[Detalhes da tarefa]
Liste todos os valores percentuais que aparecem no texto abaixo sobre o crédito consignado para aposentados.

Consignado: para aposentado: do alívio à armadilha

Prazo maior de pagamento e prestação menor trazem tranquilidade para o aposentado que toma crédito consignado? A resposta, segundo especialistas, vai depender de cada situação. O consenso é que, antes de contratar esse crédito, o beneficiário precisa refletir sobre a utilização: se será para aproveitar uma oportunidade, pagar dívidas de valor mais alto ou apenas para comprar bens de consumo. Depois, é preciso lembrar que prazo maior significa mais tempo com o orçamento comprometido e um pagamento adicional de juros.

Desde o início deste mês, os aposentados pelo Instituto Nacional de Seguro Social (INSS) ganharam aumento no prazo para pagar o empréstimo consignado, que passou do limite de 60 meses (cinco anos) para 72 meses (seis anos). A taxa de juro máxima para essa operação continuou sendo a mesma, de 2,14% ao mês. Apenas nos empréstimos contraídos por cartão consignado a taxa é maior, de 3,06% ao mês. O objetivo do alongamento no prazo de pagamento foi dar uma folga ao orçamento dos aposentados. Dos contratos ativos de empréstimo consignado em agosto deste ano, cerca de 60% tinham como prazo o limite máximo de 60 meses.

A medida também pode estimular as concessões do consignado. Em agosto, as operações de empréstimo pessoal e no cartão somaram R$ 3,46 bilhões, montante 2,96% inferior ao de agosto de 2013. “O fato é que o crédito está contido neste momento e o aposentado é o público no qual a concessão pode aumentar porque sua renda não sofre flutuações mais fortes. O valor é descontado em folha e, assim, mais seguro para a instituição que concede. No entanto, esse modelo de estímulo está se esgotando”, explica Emilio Alfieri, economista da Associação Comercial de São Paulo (ACSP).

[Dados fornecidos]
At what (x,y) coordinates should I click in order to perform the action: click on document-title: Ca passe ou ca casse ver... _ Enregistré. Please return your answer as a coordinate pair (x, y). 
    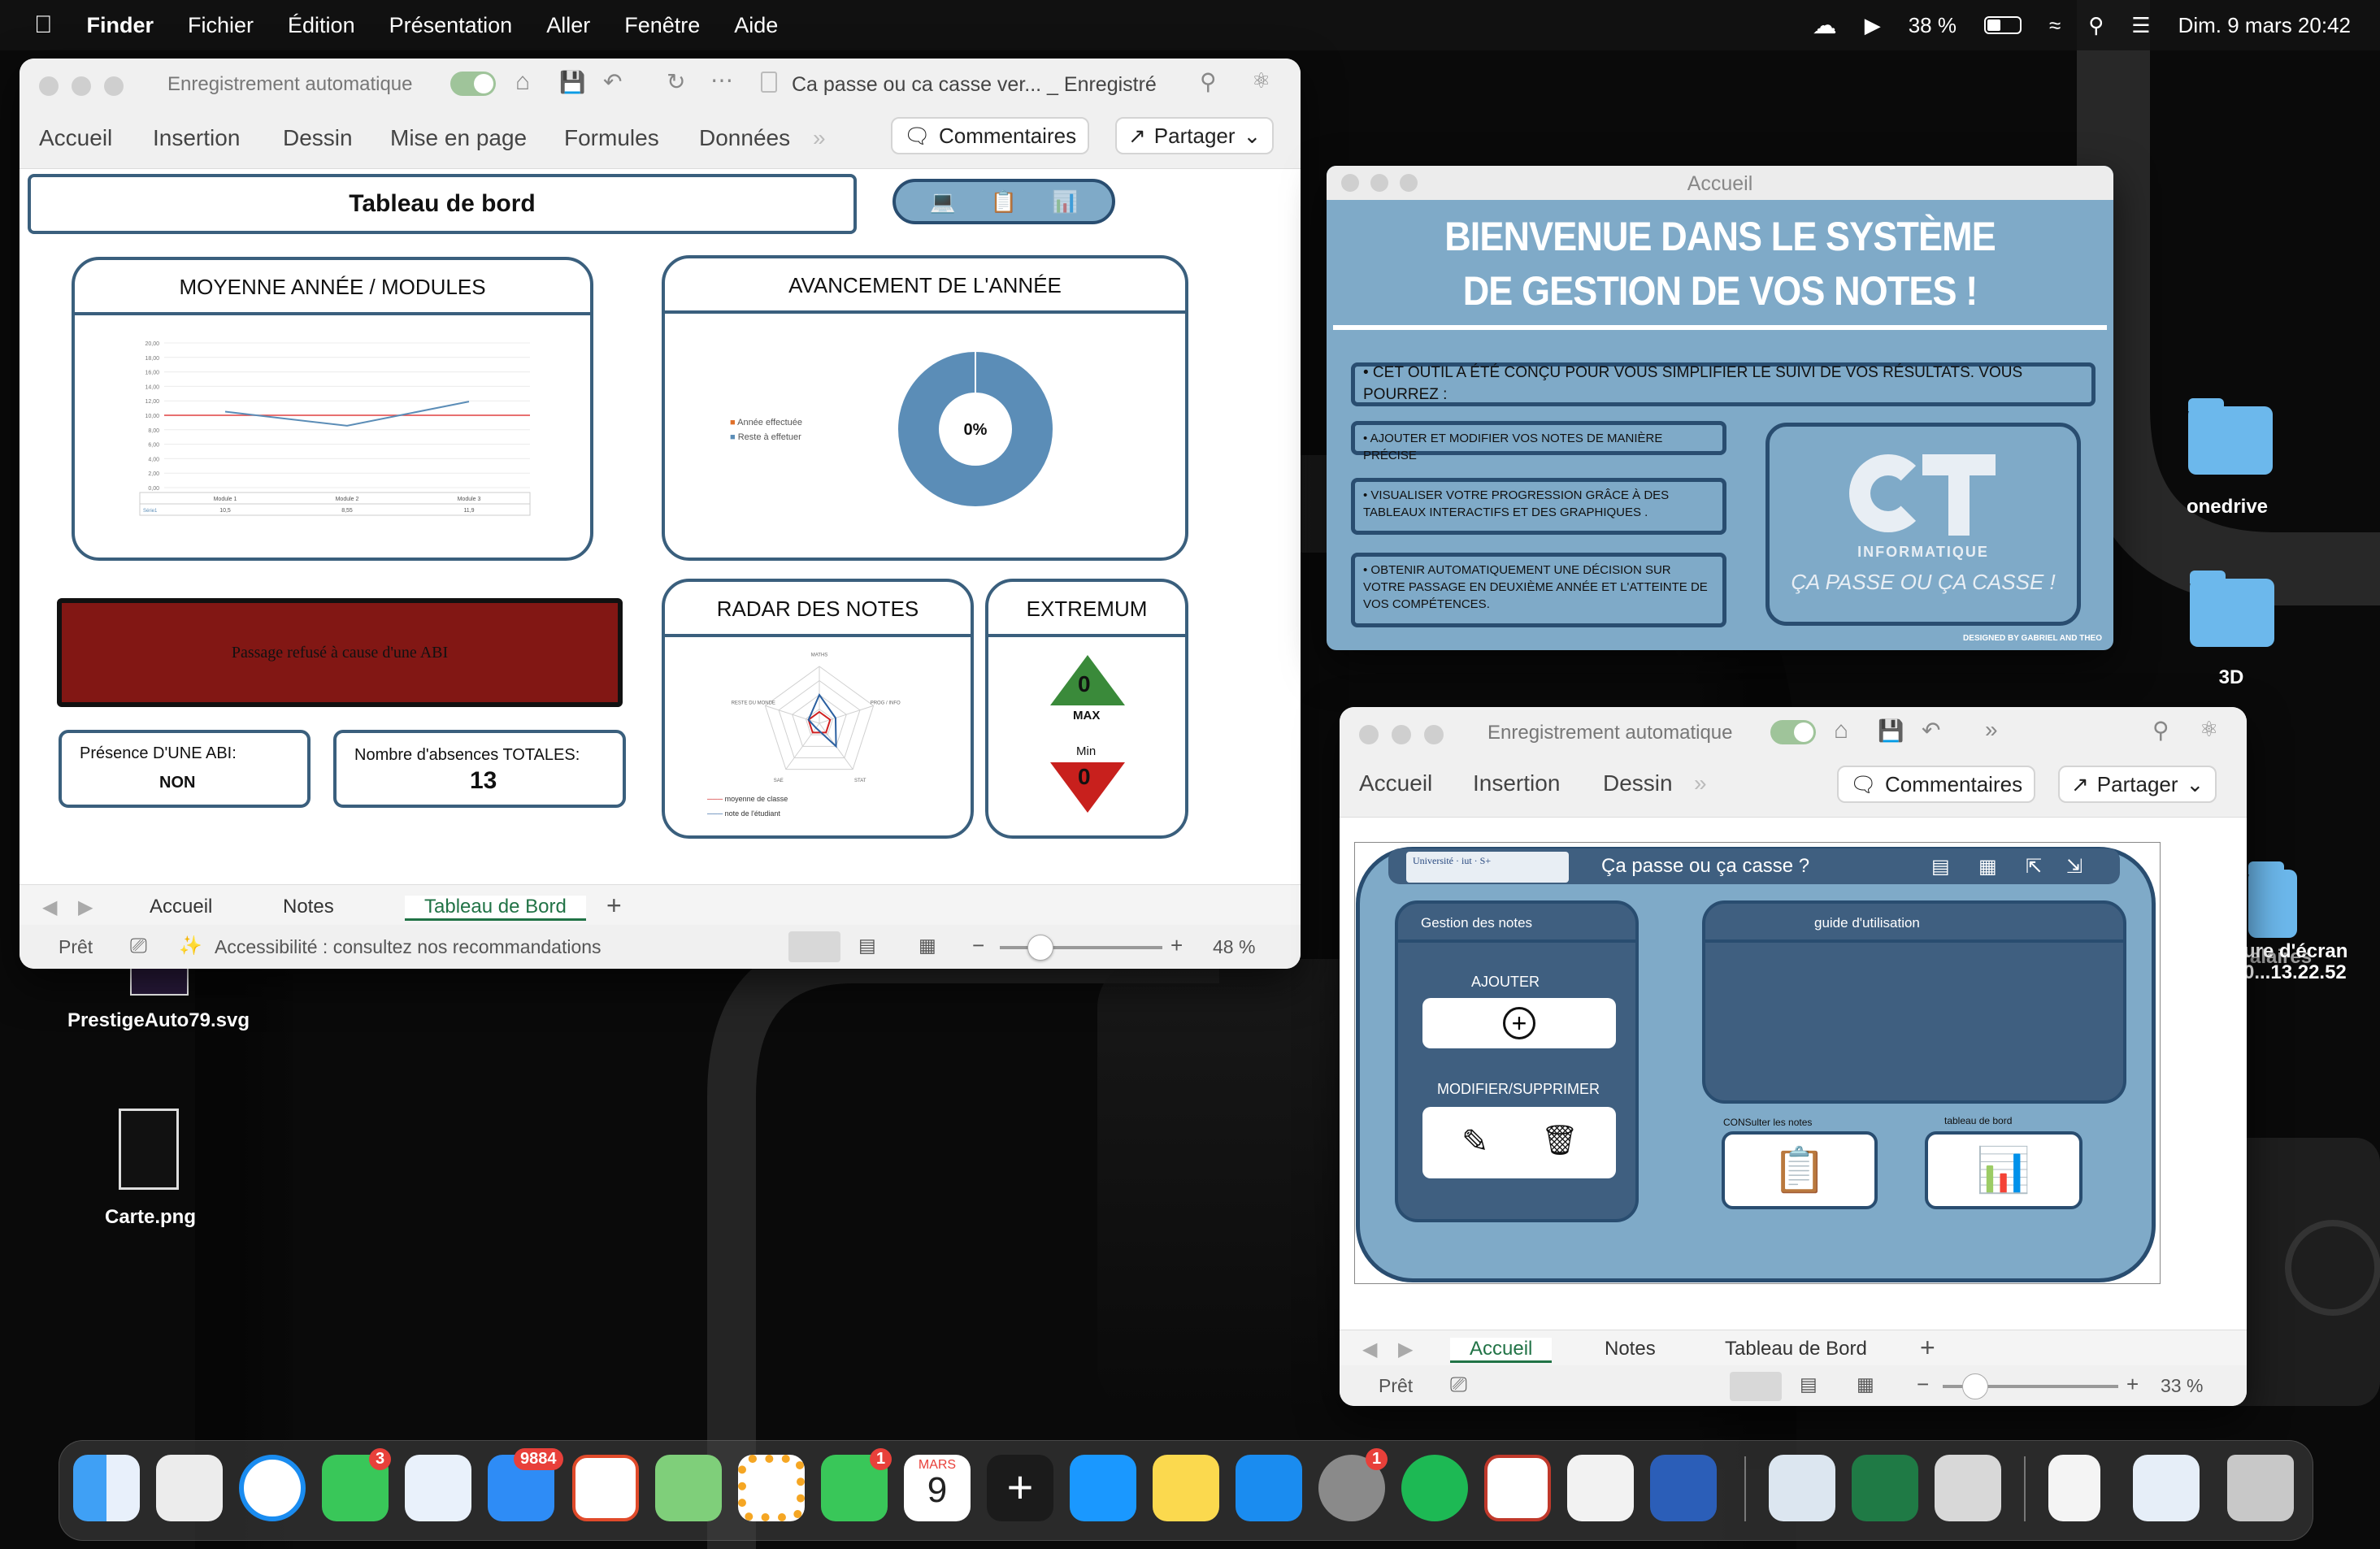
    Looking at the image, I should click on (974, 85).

* * *

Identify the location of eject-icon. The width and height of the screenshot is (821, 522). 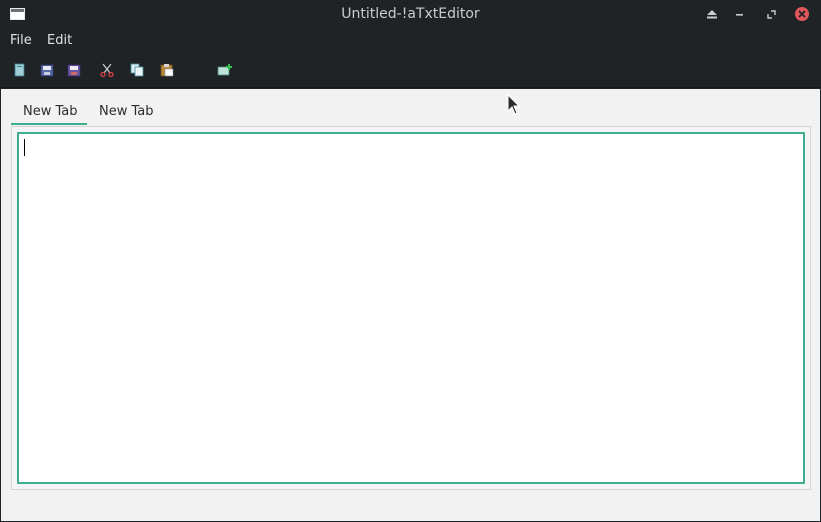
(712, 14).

[Resposta do exercício]
2,14%; 3,06%; 60%; 2,96%